● Records for the task:
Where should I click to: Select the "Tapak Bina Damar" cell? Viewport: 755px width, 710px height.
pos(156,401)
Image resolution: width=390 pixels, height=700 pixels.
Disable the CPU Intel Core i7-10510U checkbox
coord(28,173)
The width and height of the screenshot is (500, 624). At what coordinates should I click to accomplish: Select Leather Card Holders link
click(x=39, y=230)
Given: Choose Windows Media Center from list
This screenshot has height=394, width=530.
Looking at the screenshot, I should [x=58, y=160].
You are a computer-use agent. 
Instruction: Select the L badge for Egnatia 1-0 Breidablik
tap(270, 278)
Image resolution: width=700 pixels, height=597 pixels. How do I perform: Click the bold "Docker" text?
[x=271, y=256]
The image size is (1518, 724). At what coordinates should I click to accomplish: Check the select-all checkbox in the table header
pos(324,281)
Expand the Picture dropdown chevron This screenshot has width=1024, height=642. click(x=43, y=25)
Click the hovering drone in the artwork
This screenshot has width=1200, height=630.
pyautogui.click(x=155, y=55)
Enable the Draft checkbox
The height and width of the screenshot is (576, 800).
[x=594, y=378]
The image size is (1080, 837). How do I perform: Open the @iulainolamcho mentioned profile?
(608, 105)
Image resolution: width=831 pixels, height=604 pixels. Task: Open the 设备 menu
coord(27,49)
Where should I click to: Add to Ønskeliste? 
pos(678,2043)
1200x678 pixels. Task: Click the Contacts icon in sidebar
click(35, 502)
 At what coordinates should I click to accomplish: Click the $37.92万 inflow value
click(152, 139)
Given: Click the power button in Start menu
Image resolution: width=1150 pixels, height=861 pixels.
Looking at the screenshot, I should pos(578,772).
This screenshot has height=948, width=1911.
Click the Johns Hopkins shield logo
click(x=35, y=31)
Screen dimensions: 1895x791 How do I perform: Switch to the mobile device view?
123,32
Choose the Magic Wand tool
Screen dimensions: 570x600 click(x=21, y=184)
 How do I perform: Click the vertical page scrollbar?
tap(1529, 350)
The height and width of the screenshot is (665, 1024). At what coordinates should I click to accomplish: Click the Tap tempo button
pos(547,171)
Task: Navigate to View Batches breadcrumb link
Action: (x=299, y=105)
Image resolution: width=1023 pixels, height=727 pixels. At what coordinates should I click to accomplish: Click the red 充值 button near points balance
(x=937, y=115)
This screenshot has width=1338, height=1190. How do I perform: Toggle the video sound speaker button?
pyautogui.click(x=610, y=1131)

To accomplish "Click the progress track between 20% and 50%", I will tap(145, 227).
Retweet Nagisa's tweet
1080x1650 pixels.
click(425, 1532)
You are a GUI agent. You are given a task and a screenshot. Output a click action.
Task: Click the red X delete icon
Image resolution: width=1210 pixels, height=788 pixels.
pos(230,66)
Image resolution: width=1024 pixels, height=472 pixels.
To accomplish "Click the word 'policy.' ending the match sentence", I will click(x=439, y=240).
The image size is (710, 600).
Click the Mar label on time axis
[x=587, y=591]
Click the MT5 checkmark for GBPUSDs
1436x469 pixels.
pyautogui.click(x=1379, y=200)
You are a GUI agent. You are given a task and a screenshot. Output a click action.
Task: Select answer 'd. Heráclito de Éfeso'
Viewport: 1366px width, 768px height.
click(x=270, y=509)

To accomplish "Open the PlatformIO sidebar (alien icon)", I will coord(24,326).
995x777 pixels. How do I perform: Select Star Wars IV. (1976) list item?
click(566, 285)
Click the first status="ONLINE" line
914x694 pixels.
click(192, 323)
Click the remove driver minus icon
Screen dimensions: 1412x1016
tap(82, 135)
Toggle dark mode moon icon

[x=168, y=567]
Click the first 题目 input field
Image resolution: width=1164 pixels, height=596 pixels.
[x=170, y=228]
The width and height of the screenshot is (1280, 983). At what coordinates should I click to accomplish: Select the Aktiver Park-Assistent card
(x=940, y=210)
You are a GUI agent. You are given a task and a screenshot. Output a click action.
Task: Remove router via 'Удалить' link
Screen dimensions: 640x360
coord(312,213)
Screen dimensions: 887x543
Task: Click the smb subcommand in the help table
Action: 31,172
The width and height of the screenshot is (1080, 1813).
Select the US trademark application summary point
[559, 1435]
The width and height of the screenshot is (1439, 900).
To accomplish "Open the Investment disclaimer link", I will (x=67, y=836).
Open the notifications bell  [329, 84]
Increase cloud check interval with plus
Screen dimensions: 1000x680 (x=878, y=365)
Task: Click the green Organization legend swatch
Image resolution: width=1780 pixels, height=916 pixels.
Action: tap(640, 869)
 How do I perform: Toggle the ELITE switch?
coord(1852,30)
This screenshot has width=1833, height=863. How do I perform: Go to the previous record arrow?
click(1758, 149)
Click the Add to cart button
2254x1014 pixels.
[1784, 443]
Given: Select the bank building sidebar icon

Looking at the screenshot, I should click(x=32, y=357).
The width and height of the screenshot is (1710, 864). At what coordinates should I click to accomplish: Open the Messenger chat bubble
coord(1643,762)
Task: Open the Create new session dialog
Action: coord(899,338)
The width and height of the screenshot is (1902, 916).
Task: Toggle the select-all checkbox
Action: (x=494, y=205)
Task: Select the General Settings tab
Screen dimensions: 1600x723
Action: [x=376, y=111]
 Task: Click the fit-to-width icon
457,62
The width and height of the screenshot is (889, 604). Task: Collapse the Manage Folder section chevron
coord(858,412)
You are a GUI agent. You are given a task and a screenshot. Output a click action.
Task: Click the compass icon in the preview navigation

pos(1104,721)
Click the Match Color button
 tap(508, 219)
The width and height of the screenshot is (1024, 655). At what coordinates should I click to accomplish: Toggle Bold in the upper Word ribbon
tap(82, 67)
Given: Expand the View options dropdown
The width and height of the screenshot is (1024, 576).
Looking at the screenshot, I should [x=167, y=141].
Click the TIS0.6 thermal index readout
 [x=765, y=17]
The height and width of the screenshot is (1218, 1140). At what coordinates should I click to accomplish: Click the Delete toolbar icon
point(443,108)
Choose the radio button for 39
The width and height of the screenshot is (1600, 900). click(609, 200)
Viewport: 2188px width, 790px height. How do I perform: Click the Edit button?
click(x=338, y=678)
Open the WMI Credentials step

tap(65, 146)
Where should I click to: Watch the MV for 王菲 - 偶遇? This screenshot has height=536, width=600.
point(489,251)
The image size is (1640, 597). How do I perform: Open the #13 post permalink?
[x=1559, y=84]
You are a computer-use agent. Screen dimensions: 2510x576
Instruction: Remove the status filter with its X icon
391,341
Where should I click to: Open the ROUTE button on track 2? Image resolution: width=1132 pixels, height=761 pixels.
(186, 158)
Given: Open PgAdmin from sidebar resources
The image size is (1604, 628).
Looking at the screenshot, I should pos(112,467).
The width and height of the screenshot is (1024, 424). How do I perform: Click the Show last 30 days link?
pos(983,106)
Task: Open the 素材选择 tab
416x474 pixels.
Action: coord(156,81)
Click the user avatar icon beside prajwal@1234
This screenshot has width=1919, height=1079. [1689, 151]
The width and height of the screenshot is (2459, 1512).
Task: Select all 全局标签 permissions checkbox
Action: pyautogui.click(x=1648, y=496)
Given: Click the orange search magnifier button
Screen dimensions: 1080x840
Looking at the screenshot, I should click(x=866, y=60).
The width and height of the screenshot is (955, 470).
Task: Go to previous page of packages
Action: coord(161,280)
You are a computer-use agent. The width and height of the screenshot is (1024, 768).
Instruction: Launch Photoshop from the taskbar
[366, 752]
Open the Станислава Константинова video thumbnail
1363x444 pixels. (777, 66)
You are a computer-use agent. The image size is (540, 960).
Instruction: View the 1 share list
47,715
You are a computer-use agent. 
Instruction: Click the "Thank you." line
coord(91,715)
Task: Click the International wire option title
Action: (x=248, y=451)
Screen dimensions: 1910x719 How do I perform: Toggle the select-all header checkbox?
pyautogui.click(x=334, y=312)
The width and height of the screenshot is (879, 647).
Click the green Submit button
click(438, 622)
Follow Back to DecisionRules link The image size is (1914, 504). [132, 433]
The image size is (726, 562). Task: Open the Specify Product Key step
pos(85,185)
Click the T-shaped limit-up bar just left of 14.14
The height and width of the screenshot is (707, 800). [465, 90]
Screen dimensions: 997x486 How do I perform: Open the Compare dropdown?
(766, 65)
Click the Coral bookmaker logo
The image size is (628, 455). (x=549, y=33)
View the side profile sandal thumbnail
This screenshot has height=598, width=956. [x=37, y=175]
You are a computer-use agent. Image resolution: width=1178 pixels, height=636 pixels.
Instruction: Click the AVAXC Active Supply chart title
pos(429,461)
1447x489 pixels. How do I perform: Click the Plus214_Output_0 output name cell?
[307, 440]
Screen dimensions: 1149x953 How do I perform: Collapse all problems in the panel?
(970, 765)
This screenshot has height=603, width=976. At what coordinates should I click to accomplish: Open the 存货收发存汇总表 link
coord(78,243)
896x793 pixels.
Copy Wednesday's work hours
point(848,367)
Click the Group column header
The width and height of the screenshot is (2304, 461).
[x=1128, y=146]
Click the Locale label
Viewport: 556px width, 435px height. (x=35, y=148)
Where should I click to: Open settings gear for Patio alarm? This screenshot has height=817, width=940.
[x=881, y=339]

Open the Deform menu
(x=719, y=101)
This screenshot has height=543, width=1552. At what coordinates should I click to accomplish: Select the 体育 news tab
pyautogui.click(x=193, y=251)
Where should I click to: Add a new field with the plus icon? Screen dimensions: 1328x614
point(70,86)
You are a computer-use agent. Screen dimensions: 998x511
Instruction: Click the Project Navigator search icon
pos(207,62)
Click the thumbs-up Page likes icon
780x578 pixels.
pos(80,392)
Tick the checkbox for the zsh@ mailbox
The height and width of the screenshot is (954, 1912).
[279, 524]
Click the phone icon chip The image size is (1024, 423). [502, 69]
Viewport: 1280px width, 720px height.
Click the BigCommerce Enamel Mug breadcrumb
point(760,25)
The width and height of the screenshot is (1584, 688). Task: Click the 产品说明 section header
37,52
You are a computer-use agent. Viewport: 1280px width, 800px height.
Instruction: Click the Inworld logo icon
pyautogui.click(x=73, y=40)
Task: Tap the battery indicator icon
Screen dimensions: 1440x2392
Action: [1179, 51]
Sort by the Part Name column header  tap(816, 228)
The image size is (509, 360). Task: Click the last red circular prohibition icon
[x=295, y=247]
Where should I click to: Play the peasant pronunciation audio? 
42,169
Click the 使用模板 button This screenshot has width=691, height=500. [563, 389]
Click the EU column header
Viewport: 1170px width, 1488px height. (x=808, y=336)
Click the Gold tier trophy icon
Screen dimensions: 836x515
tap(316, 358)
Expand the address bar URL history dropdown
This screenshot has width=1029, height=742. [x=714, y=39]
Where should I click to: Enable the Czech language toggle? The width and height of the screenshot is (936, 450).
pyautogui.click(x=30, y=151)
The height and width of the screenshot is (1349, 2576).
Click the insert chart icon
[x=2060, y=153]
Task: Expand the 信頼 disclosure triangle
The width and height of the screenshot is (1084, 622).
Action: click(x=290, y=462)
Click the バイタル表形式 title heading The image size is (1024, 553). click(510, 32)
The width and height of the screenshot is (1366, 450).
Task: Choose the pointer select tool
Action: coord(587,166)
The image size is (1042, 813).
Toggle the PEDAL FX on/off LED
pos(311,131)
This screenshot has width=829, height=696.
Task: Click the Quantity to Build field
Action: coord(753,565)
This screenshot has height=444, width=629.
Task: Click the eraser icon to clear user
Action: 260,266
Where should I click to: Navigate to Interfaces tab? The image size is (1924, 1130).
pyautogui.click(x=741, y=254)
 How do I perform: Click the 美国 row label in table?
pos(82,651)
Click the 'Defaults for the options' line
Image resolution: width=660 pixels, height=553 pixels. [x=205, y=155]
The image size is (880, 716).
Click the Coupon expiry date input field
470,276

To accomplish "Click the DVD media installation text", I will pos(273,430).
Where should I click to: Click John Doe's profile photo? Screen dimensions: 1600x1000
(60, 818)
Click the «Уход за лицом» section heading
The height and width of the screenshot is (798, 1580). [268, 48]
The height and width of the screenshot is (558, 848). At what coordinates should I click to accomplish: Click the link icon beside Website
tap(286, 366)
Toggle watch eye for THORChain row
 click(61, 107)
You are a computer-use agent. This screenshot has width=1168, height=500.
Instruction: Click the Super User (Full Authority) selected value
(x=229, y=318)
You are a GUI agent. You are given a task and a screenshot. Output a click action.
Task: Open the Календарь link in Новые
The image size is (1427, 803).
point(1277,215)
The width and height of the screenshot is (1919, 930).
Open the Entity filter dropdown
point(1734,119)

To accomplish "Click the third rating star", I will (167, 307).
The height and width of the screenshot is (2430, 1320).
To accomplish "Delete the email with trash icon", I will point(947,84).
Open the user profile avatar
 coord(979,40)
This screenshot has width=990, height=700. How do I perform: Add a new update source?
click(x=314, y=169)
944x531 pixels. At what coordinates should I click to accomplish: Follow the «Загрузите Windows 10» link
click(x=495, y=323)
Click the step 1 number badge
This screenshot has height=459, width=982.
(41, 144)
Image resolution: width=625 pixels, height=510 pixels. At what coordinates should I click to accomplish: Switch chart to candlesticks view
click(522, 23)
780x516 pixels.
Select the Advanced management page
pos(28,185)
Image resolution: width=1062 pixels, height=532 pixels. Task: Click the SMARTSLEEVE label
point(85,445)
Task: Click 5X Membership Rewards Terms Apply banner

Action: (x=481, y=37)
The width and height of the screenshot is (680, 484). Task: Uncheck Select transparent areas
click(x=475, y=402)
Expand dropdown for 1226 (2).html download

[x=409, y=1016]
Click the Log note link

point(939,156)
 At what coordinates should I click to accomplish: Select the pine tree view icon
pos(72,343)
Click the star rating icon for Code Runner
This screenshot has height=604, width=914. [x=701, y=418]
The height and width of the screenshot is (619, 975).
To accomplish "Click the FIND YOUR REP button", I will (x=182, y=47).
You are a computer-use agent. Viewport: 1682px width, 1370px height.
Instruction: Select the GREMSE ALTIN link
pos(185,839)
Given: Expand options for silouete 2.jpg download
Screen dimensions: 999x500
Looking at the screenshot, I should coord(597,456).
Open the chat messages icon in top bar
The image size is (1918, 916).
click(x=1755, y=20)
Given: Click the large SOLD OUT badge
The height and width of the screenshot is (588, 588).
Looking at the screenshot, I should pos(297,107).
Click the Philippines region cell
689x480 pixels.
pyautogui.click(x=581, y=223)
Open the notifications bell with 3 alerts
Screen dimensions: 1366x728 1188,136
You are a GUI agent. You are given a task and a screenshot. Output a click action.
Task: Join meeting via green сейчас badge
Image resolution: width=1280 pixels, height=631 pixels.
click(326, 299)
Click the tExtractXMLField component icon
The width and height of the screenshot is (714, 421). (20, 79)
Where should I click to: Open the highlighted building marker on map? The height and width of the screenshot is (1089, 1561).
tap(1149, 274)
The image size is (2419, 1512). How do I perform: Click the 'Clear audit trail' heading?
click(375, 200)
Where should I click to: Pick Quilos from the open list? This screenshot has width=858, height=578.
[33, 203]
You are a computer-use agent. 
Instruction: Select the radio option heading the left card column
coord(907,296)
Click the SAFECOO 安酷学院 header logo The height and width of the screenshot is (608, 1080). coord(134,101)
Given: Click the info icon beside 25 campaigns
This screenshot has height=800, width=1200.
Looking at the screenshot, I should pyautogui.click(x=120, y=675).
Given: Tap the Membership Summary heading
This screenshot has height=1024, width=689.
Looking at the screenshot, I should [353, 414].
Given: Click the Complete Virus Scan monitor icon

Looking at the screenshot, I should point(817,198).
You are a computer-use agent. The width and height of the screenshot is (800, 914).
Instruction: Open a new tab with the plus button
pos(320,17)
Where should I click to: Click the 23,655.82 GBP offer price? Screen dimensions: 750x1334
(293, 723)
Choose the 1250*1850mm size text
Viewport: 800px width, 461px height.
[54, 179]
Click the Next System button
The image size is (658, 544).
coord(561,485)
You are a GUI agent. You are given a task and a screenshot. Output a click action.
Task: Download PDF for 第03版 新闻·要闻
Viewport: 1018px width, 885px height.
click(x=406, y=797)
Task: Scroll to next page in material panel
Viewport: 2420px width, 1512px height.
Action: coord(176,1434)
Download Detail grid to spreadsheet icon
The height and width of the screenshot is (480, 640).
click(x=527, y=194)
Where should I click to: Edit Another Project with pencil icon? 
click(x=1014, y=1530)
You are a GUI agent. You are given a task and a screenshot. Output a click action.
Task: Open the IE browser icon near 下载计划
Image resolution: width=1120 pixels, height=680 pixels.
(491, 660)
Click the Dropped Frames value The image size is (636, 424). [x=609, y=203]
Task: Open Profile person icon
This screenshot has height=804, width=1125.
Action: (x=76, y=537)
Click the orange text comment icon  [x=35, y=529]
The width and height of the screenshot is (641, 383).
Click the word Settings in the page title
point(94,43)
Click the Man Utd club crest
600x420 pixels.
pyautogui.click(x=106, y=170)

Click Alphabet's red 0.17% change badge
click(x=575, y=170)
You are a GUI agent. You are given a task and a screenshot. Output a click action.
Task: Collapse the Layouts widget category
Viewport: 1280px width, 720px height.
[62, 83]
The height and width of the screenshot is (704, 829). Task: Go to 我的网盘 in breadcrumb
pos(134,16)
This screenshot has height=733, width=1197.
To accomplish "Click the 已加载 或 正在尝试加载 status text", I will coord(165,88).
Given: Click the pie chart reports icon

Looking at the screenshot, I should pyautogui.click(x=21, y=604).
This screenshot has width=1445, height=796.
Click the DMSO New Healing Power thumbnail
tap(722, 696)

● What this task involves:
The answer is a bare number: how many lines of the records contain the string "first"?

● Output of the task:
2